As the end of the year approaches, taxpayers are reminded that tax season is just around the corner. Preparations are essential to comprehend potential tax liabilities or refunds.
The Internal Revenue Service (IRS) adjusts tax brackets annually to reflect inflation, with updates typically announced over a year in advance. For the upcoming 2024 tax filing season, the IRS has raised the standard deduction to $29,200 for married couples filing jointly, which is an increase of $1,500 compared to 2023. Additionally, for single filers and married individuals filing separately, the standard deduction will be set at $14,600, up by $750. Heads of households will see their standard deduction rise to $21,900, an increase of $1,100 from the previous year.
Here are the updated IRS tax brackets for the 2024 tax year:
– 37%: Incomes above $609,350 ($731,200 for married couples filing jointly)
– 35%: Incomes exceeding $243,725 ($487,450 for married couples filing jointly)
– 32%: Incomes over $191,950 ($383,900 for married couples filing jointly)
– 24%: Incomes over $100,525 ($201,050 for married couples filing jointly)
– 22%: Incomes over $47,150 ($94,300 for married couples filing jointly)
– 12%: Incomes over $11,600 ($23,200 for married couples filing jointly)
– 10%: Incomes of $11,600 or below ($23,200 for married couples filing jointly)
While the official start date for tax season in 2025 has yet to be determined, it’s traditionally announced by the IRS in early to mid-January. For reference, tax season in 2024 will begin on January 29, following an announcement on January 8. This information should encourage taxpayers to prepare early.

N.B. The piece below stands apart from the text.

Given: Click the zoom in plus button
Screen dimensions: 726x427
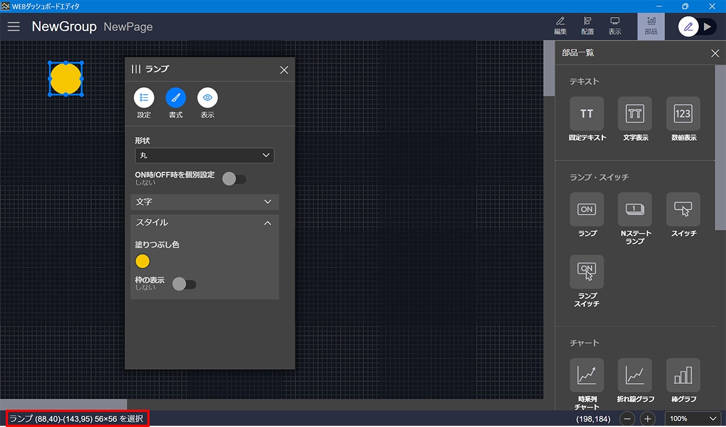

Looking ahead to the 2025 tax year, the IRS has already indicated that the standard deductions will increase further, raising the threshold to $30,000 for couples filing jointly in 2025, which is an $800 jump from the previous year. This trend of increasing deductions can provide some hopeful relief to taxpayers as they navigate their financial obligations.
For the 2025 tax year, the proposed IRS tax brackets are as follows:
– 37%: Incomes above $626,350 ($751,600 for married couples filing jointly)
– 35%: Incomes exceeding $250,525 ($501,050 for married couples filing jointly)
– 32%: Incomes over $197,300 ($394,600 for married couples filing jointly)
– 24%: Incomes over $103,350 ($206,700 for married couples filing jointly)
– 22%: Incomes over $48,475 ($96,950 for married couples filing jointly)
– 12%: Incomes over $11,925 ($23,850 for married couples filing jointly)
– 10%: Incomes of $11,925 or below ($23,850 for married couples filing jointly)
As the tax season approaches, it offers an opportunity for individuals and families to reassess their finances and perhaps benefit from the increased standard deductions, which could lead to tax savings. Taxpayers are encouraged to stay informed and ready to file come January.